◆ **Task set**:
(a) According to the passage on Zhang Yang, what rank did he eventually attain?
(b) Reproduce the part of the passage on Zhang Yang starting with "Zhang Yang ()" and going on through "Grand Marshal (大司馬).".

◆ **Exercise passage**:
Zhang Yang () (died 198), courtesy name Zhishu, was a Chinese politician and warlord who lived during the late Eastern Han dynasty of China. Originally from Yunzhong Commandery (雲中郡; northern Shanxi) in the north, he eventually became the de facto ruler of Henei Commandery (河內郡; northern Henan). Although threatened by powerful warlords such as Cao Cao and Yuan Shao, Zhang Yang still provided refuge for Emperor Xian of Han numerous times, eventually attaining the rank of Grand Marshal (大司馬).

Early life
Zhang Yang was known for his bravery and fighting skill so served as Assistant Officer for Military Affairs in his native Bing Province (present-day Shanxi). When Emperor Ling created his private Western Garden army,  the Bing inspector Ding Yuan sent Zhang Yang to serve as a Major on the staff of the eunuch commander Jian Shuo. Following the Emperor's death, Jian Shuo lost a political struggle with imperial-in-law and General in Chief He Jin and was killed. Zhang Yang was then sent by He Jin back to his home to raise troops, as part of He Jin's failed efforts to pressure his eunuch opponents into resigning. Zhang Yang raised over a thousand men then focused on fighting bandits in Shangdang Commandery (上黨郡; in southwestern Hebei), perhaps hoping to recruit them.

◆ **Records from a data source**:
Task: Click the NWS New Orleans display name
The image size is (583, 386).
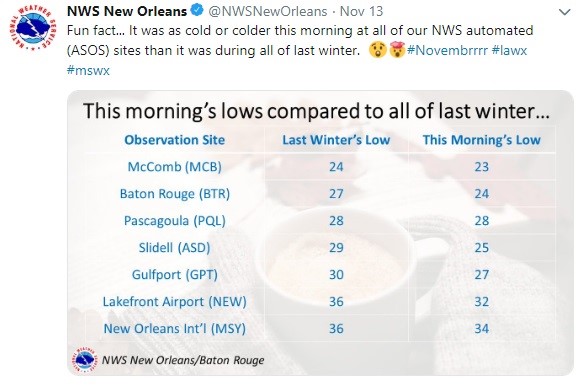Action: pyautogui.click(x=127, y=11)
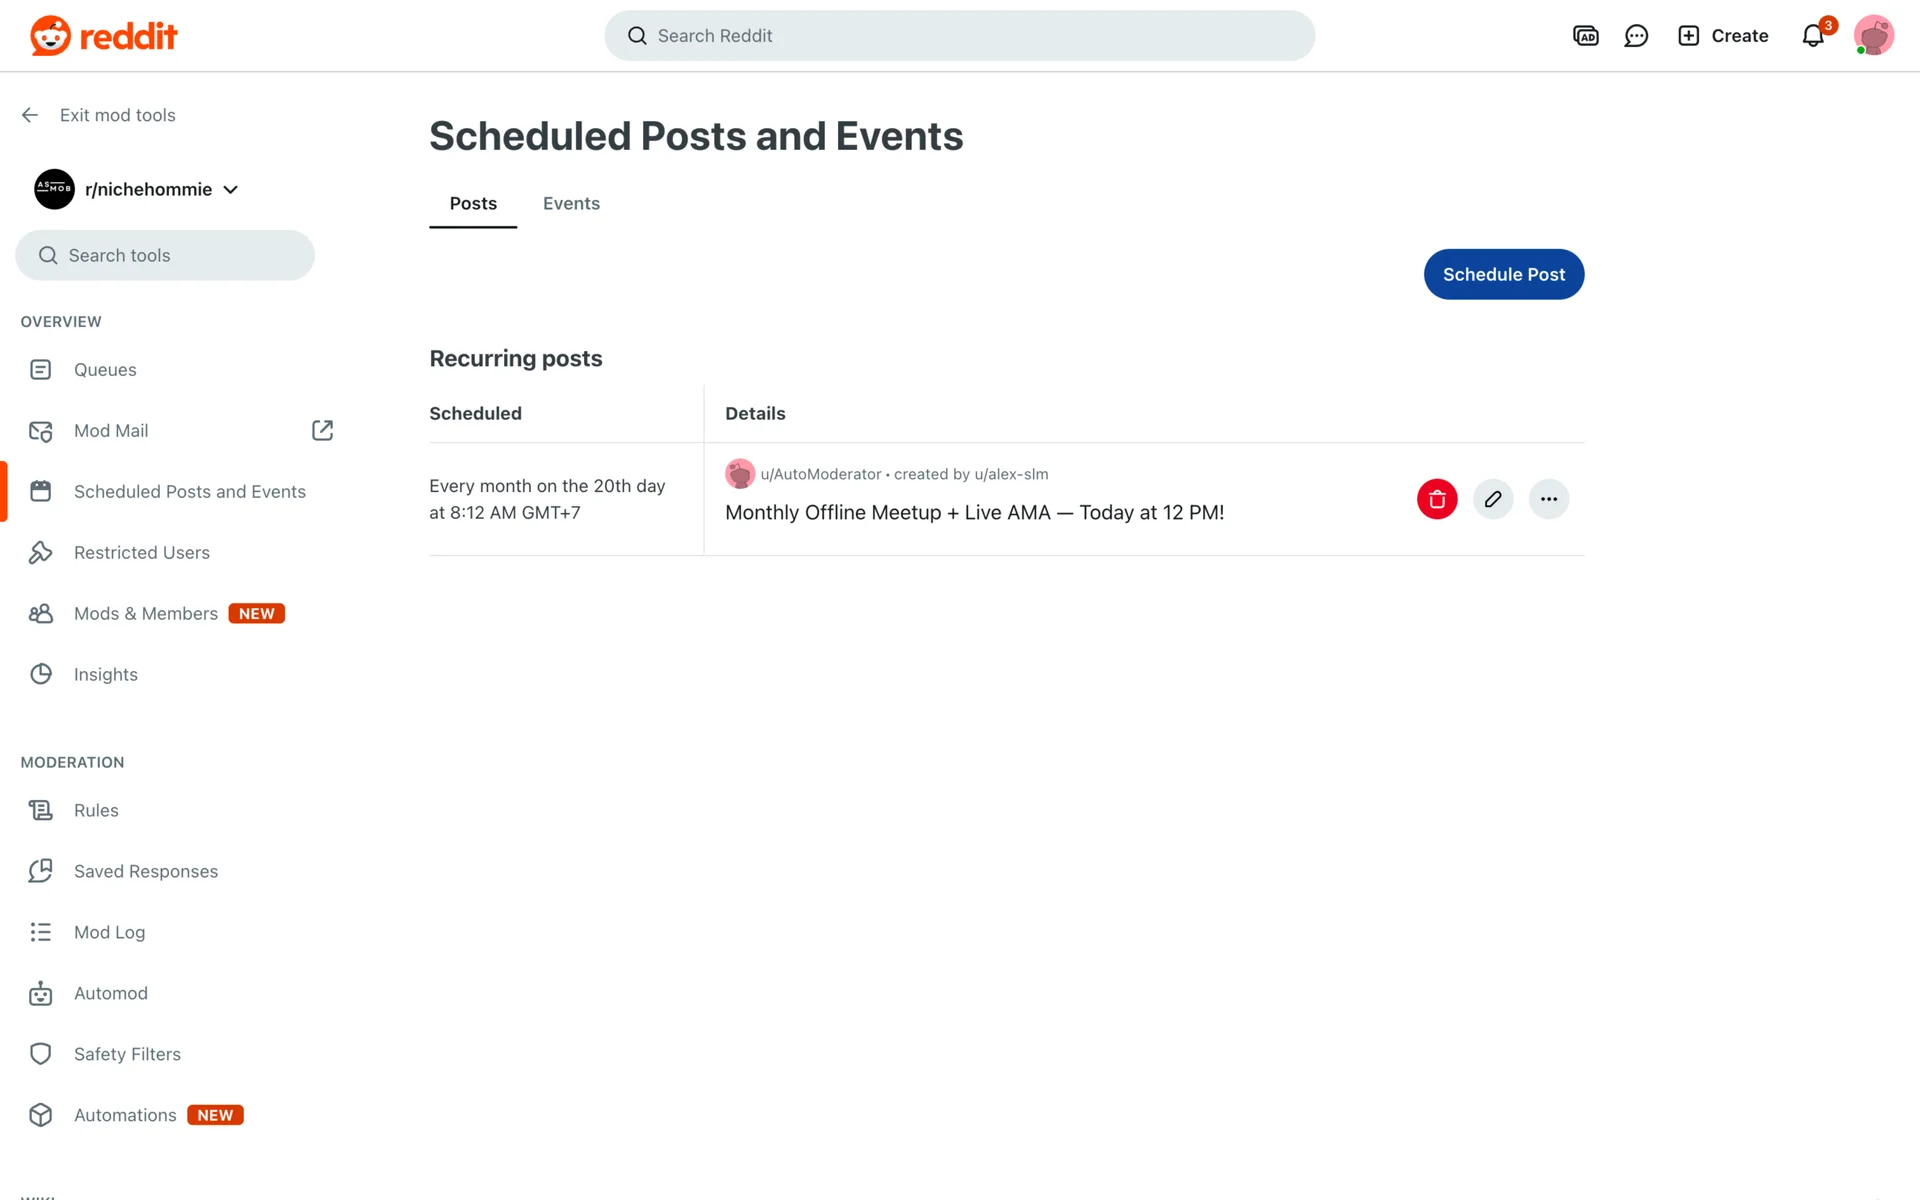Click the Search tools input

[x=165, y=255]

◆ **Responses**:
(a) He eventually attained the rank of Grand Marshal (大司馬).

(b)
Zhang Yang () (died 198), courtesy name Zhishu, was a Chinese politician and warlord who lived during the late Eastern Han dynasty of China. Originally from Yunzhong Commandery (雲中郡; northern Shanxi) in the north, he eventually became the de facto ruler of Henei Commandery (河內郡; northern Henan). Although threatened by powerful warlords such as Cao Cao and Yuan Shao, Zhang Yang still provided refuge for Emperor Xian of Han numerous times, eventually attaining the rank of Grand Marshal (大司馬).